Litigation is, in a sense, something we look forward to because it gives us something we can use as leverage to try gain concessions which can be used as differentiators in the market. 

It sounds like a market set up for litigation funders. Are they making a big play to support challengers?

Most of the big generic pharma companies have always funded their own cases because they want to keep control of the returns. What is interesting when it comes to third-party funding is that, because everyone wants to make a play for the US, there are a number of smaller companies trying to make a play for patent challenges. These companies may be well set-up with research and manufacturing but they don’t necessarily have the money to pursue litigation. In heavily regulated markets, such as the US and the EU, when you file a dossier on a patent challenge you can say with near certainty that litigation is imminent. You know that you are going to be sued, which means the smaller parties will start to scout for funding partners. 

There is a community in the US, whether venture capitalists or small firms that come together, who are willing to fund disputes that are on the smaller side – so from $5m to $15m for litigation – but they fund with the understanding that they will then own the asset, meaning the dossier, after settlement. Of course, they will then look to sell that asset. 

In the pharma space, third-party funding is a means of getting access to the asset so it can be sold at a higher cost. This is similar to taking care of the liability (i.e. the litigation). One settles litigation to get a confirmed date on which the market can be accessed. That settlement confers certainty, and that certainty increases the asset value, which is what the venture capitalist is looking at. The bigger companies don’t need this. Before entering a country they will run a business case which includes a litigation cost. 

Have data and analytics changed the way challenges are filed?

I think my world is a little bit more defined because I’m working with patents. The tools that have helped me are few, but they are there. Now, one can access analyses of judges and the kinds of cases and rulings they have given. That can help you understand whether a judge is pro-patent or pro-generic. That information helps because you can then decide if you want to challenge jurisdiction or not. 

Other trackers we have are things like an invoicing system, which give us a complete analysis by the phase of the litigation. This helps us understand where we’re spending and where to get income from. 

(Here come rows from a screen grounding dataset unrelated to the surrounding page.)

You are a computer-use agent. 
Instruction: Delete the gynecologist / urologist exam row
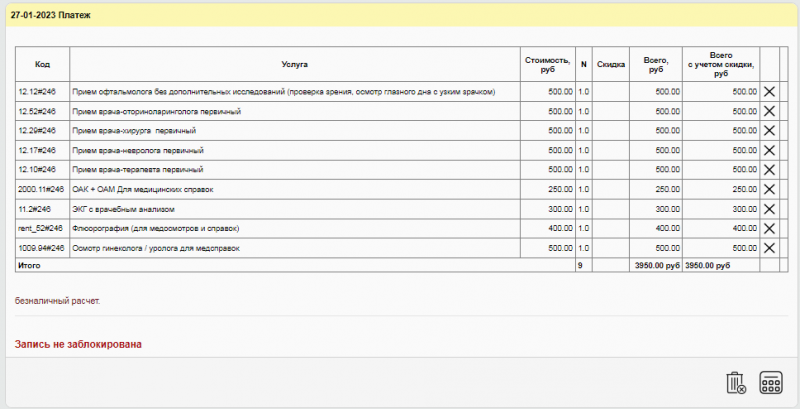tap(769, 247)
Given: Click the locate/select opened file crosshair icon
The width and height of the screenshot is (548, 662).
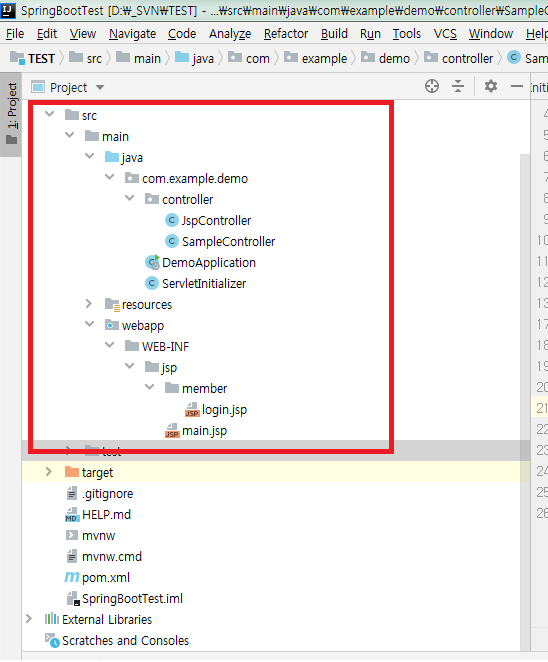Looking at the screenshot, I should pyautogui.click(x=431, y=87).
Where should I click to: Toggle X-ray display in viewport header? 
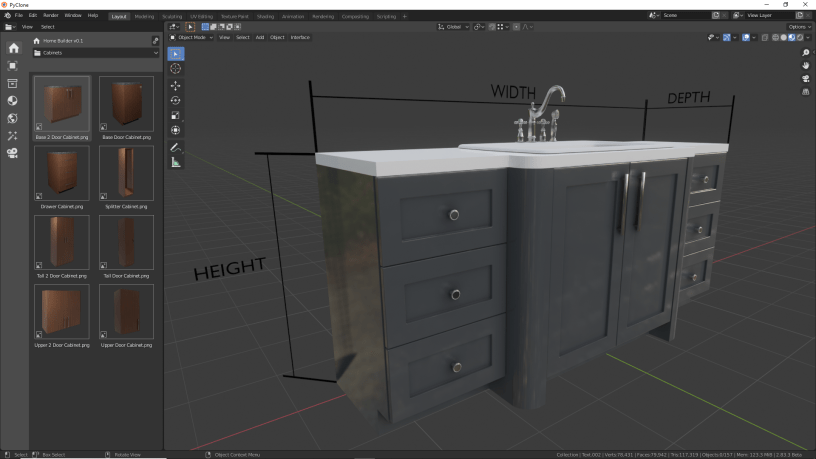tap(765, 37)
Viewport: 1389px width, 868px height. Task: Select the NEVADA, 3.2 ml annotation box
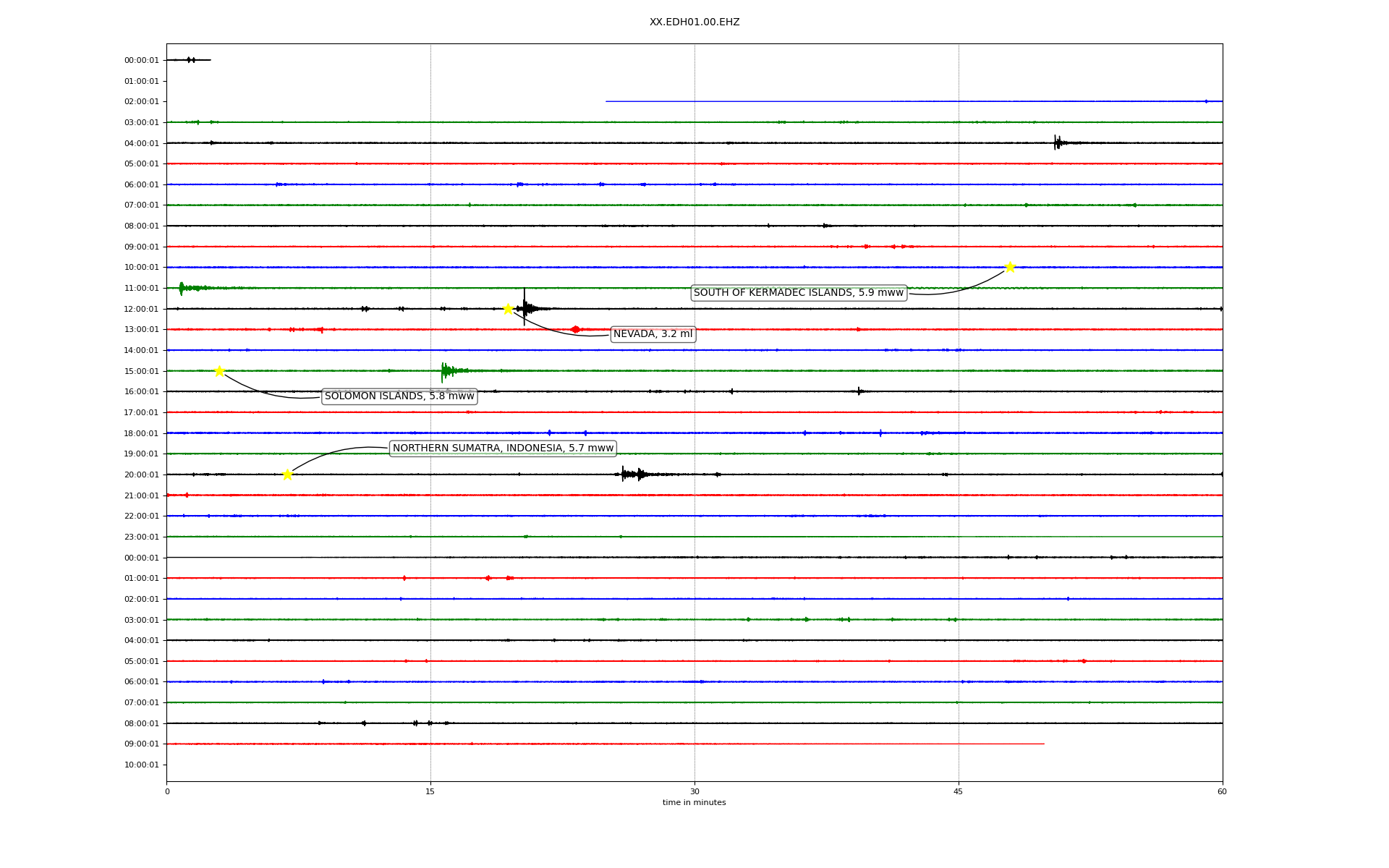pyautogui.click(x=653, y=334)
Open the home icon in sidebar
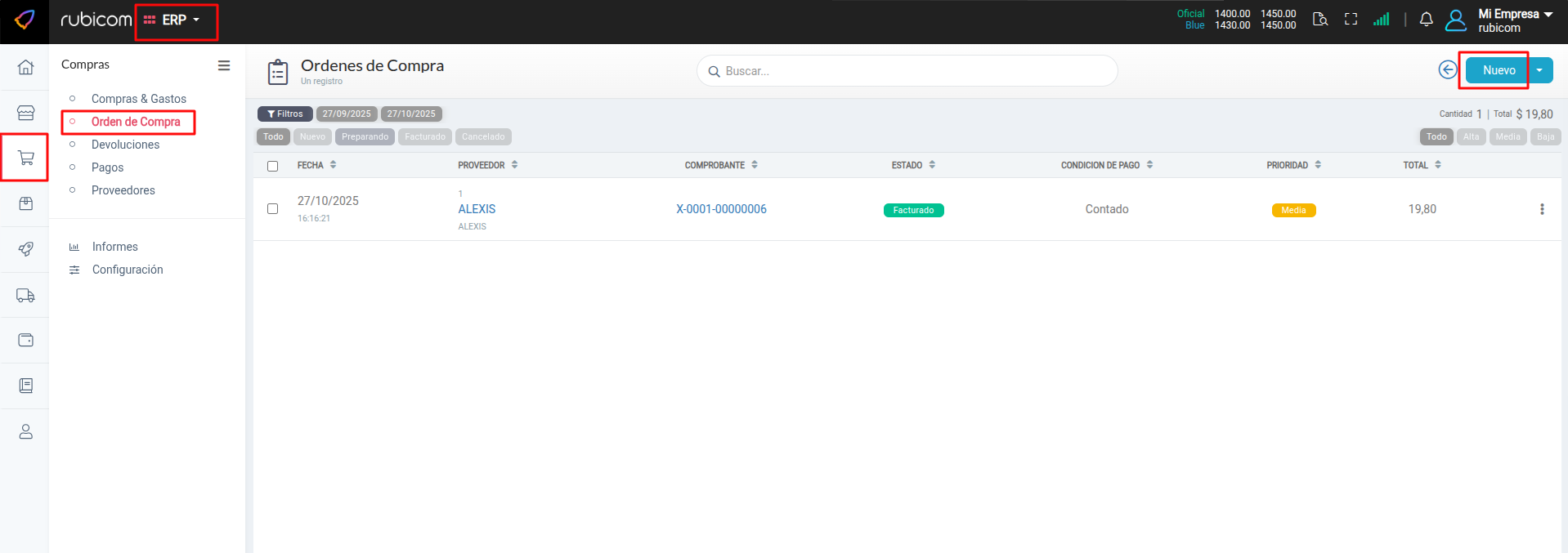 (x=25, y=67)
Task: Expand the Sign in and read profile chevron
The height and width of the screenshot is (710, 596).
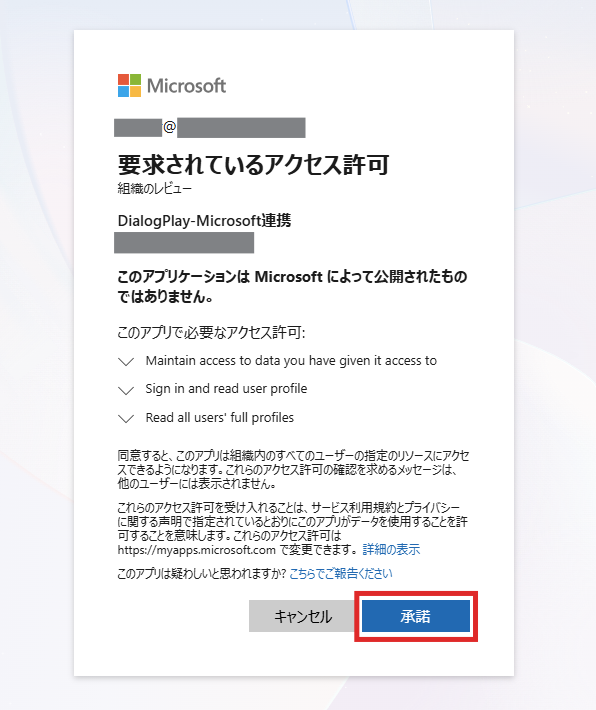Action: (126, 390)
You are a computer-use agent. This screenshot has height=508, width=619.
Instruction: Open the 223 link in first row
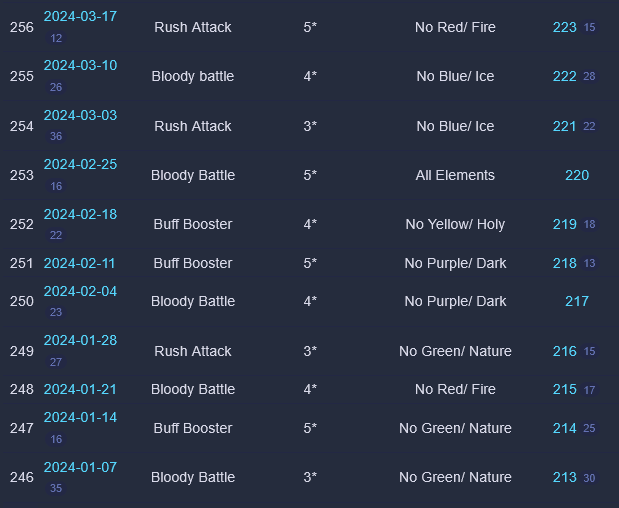(564, 27)
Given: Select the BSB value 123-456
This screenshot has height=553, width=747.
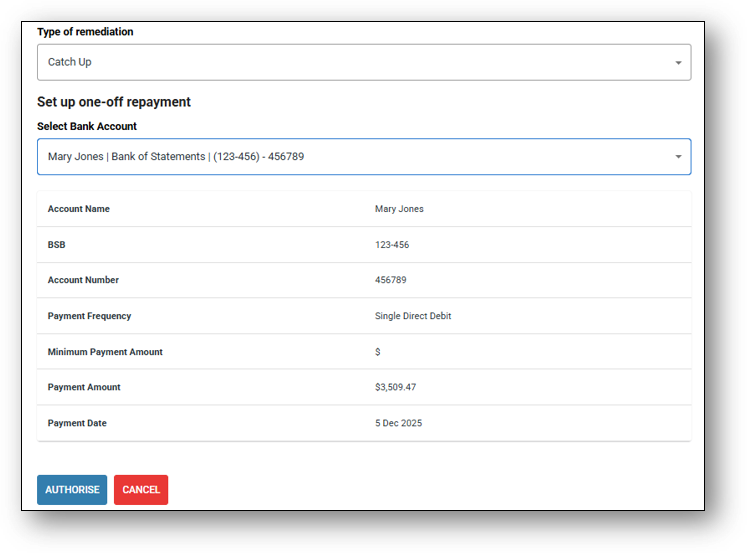Looking at the screenshot, I should [392, 245].
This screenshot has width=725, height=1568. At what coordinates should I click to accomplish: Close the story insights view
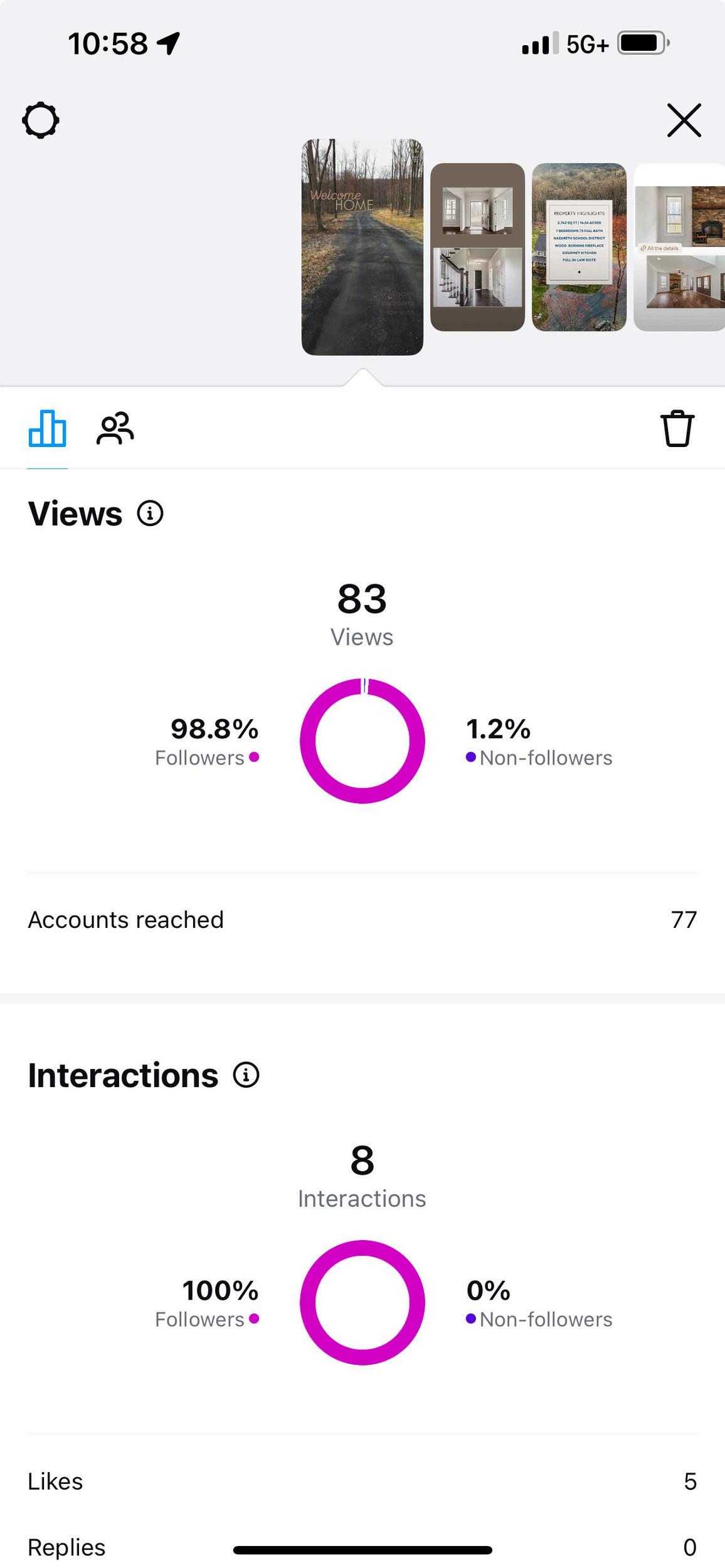(x=684, y=120)
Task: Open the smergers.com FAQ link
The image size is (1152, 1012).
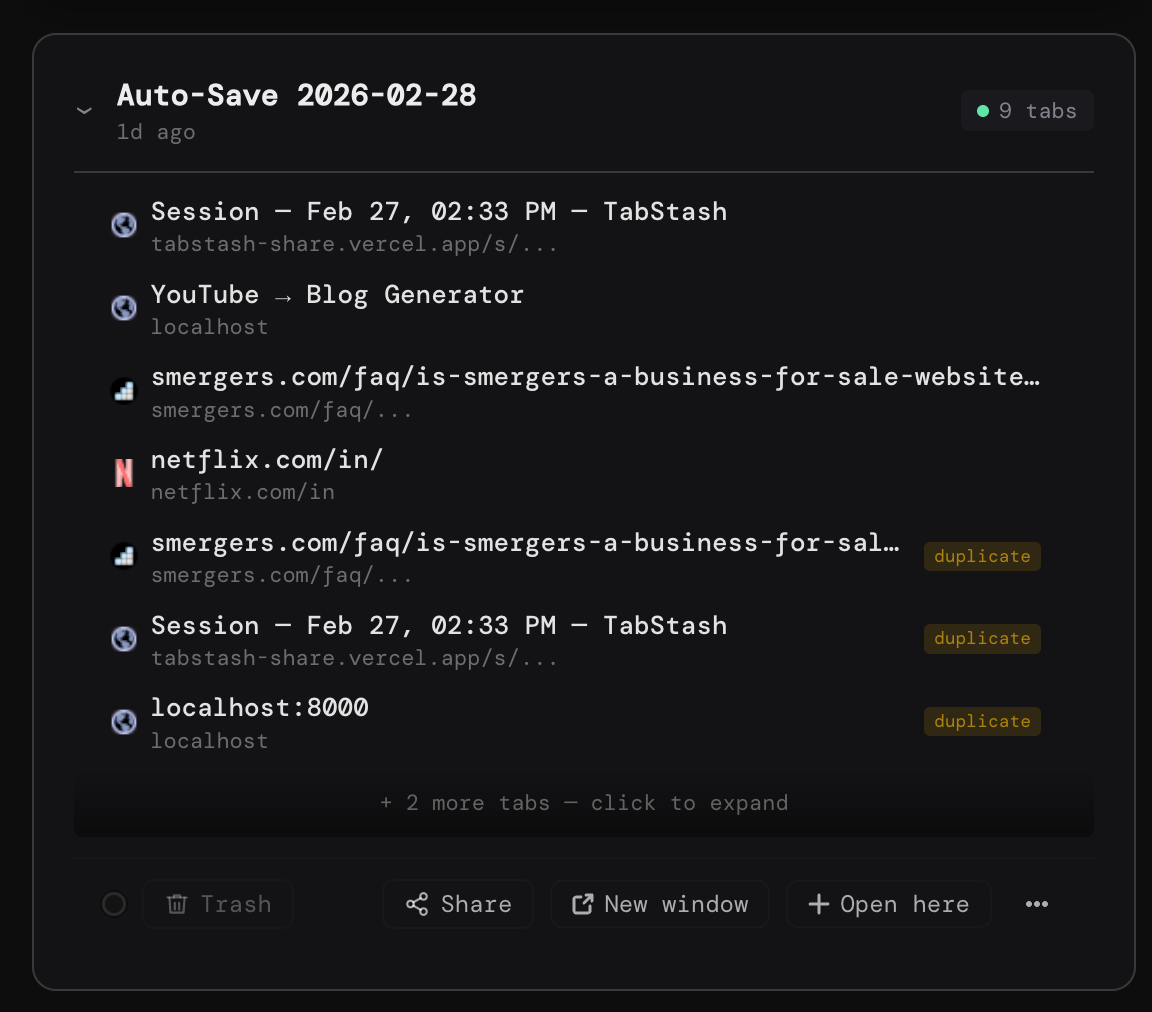Action: pyautogui.click(x=595, y=376)
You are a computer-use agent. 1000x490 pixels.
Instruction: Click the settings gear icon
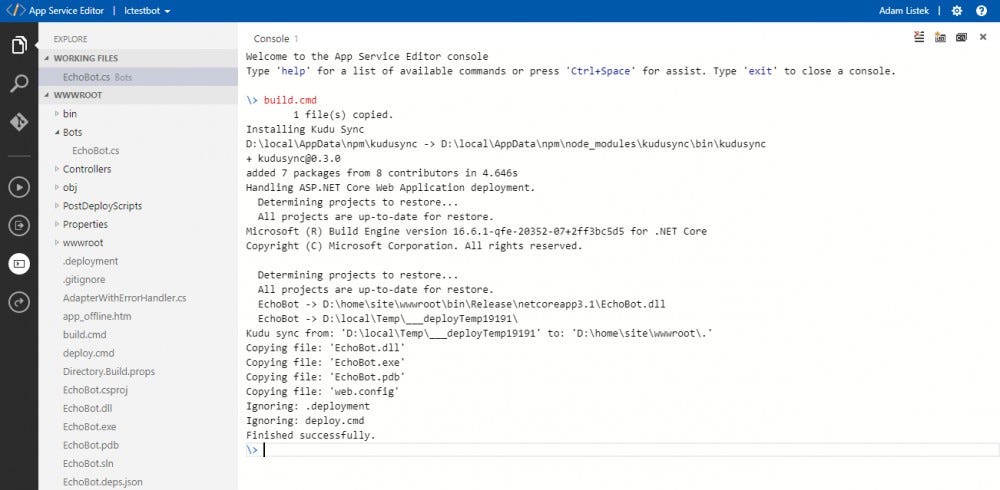[956, 11]
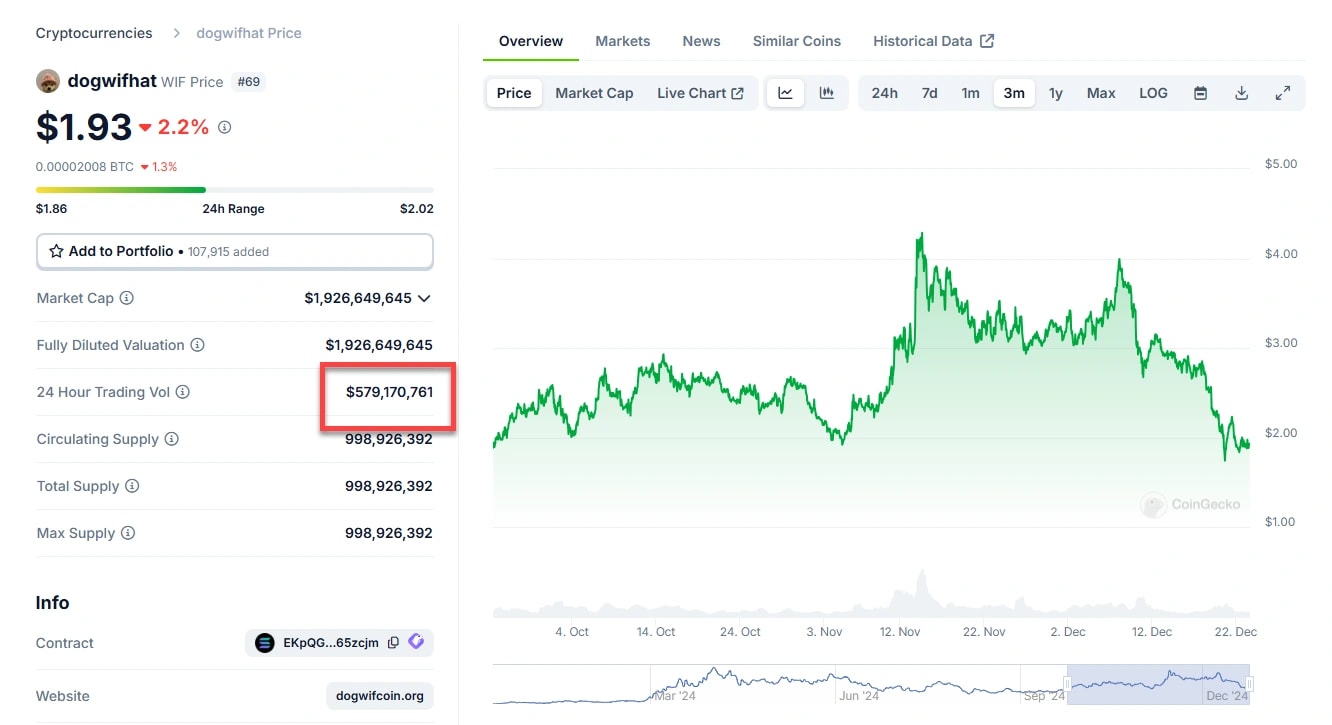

So some of these tools help us to monitor and understand what the judges are doing, what the timeline for each court ruling is or the behaviour of plaintiffs that one comes across every now and then. It helps us take different strategy decisions and perhaps I will know if a particular strategy is open to settlement or not. However, there is no way to codify the tactics and strategies that help pharma companies succeed. It comes down to having smart counsel who know the space well and can act on instinct.